THE TASK
Wherever the string "computer" turns up in the data, copy the whole line.
_ _ _
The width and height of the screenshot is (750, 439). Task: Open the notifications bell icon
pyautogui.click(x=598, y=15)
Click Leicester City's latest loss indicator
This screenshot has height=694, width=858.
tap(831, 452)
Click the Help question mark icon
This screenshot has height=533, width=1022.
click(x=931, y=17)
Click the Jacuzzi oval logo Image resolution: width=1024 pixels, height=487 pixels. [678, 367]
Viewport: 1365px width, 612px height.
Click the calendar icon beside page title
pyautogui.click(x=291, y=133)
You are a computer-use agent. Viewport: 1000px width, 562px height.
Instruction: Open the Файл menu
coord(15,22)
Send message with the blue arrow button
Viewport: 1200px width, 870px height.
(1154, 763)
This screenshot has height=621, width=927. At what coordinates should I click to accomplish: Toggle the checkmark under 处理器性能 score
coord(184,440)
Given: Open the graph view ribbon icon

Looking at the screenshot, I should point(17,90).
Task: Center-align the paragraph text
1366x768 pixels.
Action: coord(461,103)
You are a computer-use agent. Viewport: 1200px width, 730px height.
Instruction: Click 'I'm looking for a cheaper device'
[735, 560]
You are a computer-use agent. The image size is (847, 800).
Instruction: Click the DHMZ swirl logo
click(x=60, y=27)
_ _ _
WRITTEN SOLUTION
You are a computer-use agent. Viewport: 1000px width, 562px height.
You are a computer-use agent. Viewport: 1200px width, 730px height.
You are a computer-use agent. The image size is (847, 800).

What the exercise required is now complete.